Thanks to everyone who responded to that Editor’s Forum. (I’ve responded to all personally, but there is no room here). As you can tell, I write about things that are near and dear to This Heart in my forums (for a? :-). Our faculty is in the midst of validating/redoing our curriculum, and we find ourselves returning to a search for what is the core of computer science (a different question than “what should every programmer know?”, to be sure, but an exercise similar in spirit). For my part, I have found that theory has given me a grasp of principles that prove very useful in practice. I have of course, like anyone else, learned things in practice that I could have learned nowhere else. What I learned in Lewis & Papdimitrious as a student, for example, helped me understand when to use a state machine and how to code it. It also helped me know what is solvable and what isn’t. I suppose there is no single definitive answer to this question, but what we learn in the asking is of great worth, and perhaps would never be learned if we hadn’t asked.

For those who asked where to find the article “What Every Computer Scientist Should Know about Floating-Point Arithmetic”, go to <http://docs.sun.com/htmlcoll/coll.648.2/iso-8859-1/NUMCOMPGD/ncg_goldberg. html>.

Cheers.— cda


I just finished reading through Michael C. Ring’s article on his arbitrary precision math library in the November 2001 issue of C/C++ Users Journal.

I found Mr. Ring’s article quite educational. He presents some interesting techniques and numerical methods that were not familiar to me. The idea of doing a million digit multiply using an FFT was worth the price of the subscription.
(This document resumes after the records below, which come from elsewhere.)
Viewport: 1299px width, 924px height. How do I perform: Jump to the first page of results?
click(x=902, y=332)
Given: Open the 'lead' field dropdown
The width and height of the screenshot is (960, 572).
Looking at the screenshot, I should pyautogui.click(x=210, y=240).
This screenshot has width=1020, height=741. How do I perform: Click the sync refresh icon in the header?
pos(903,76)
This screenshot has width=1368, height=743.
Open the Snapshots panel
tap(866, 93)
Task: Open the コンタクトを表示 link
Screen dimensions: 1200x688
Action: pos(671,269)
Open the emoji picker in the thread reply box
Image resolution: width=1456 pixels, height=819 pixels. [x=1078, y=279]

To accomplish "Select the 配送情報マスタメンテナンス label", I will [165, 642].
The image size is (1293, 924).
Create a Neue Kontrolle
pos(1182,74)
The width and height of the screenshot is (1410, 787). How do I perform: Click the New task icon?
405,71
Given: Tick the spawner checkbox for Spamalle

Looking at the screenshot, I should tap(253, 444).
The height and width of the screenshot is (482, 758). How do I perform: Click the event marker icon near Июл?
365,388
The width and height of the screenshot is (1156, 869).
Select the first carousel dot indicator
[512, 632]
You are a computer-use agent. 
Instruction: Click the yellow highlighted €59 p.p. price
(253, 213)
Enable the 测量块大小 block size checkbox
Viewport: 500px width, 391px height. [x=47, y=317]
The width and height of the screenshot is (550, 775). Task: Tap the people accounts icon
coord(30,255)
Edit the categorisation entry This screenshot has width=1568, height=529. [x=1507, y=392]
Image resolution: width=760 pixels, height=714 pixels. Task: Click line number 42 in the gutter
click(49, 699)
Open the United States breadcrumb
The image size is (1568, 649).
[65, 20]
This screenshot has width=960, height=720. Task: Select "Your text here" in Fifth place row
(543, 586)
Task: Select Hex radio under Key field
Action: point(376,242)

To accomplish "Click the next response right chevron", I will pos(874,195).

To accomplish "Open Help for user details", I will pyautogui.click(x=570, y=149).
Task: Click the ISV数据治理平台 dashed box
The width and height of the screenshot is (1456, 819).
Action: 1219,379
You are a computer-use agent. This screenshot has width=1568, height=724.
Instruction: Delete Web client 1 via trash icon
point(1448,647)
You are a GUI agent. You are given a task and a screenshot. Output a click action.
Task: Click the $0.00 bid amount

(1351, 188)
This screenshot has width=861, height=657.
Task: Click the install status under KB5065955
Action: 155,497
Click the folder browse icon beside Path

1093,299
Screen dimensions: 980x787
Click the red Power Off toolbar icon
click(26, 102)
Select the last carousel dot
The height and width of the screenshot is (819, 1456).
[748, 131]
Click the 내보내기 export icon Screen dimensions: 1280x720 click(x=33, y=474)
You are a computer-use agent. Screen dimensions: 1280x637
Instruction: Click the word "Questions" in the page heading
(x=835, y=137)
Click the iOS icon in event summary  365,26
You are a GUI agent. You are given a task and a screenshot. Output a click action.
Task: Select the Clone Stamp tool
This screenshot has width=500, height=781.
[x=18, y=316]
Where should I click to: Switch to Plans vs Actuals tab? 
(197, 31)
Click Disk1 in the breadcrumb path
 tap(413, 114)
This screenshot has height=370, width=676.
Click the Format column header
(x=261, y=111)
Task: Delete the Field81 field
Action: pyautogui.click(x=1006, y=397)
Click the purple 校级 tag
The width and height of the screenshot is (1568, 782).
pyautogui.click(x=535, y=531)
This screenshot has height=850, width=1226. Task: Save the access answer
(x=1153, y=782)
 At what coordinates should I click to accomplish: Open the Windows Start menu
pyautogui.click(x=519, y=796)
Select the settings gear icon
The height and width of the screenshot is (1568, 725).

However, I fear he may be deluding himself and misleading his readers regarding the need for such extreme precision. If Mr. Ring were involved in pure mathematics or numerological research, I could appreciate his position, but his biography listed him as an electrical engineer. This causes me concern.

For instance, his first example involves multiplying values with 22 significant digits and 20 significant digits, producing 42 significant digits in the result. There are several large problems with this. First, no physical process in this galaxy can be measured with 22 significant digits of accuracy. That’s equivalent to measuring the distance to the sun in nanometers. Such accuracy is well beyond the capabilities of the human race today.

Second, and perhaps more importantly, multiplying a value with 22 significant digits by a value with 20 significant digits does not produce 42 significant digits of result. Instead, it produces a result with at most 20 significant digits. One never creates accuracy through arithmetic; one only loses accuracy. This is perhaps one of the most confusing and potentially dangerous areas of computerized numeric manipulation.

I thank Mr. Ring for this article, but it is important that readers understand their problem domains enough to ensure that this library is not used to provide a false sense of accuracy.

Tim Roberts
timr@probo.com
Providenza & Boekelheide, Inc.

Your points are well taken, but there are circumstances that warrant extra precision. Keep in mind my choice of 22 and 20 digits was strictly for illustration.

I disagree with your statement that the result of 22 digits multiplied by 20 digits does not result in 42 digits. It does. It is common practice (Knuth, pg. 268) to consider that an N digit number multiplied by an M digit number results in an (N+M) digit result. Every multiplication algorithm devoted to arbitrary precision treats multiplication in this manner.

This is even true in integer multiply instructions of every CPU I’ve had access to. An 8-bit multiply by an 8-bit multiply ends up in a 16-bit (or two 8-bit) register. 16-bit x 16-bit yields a 32-bit result, etc.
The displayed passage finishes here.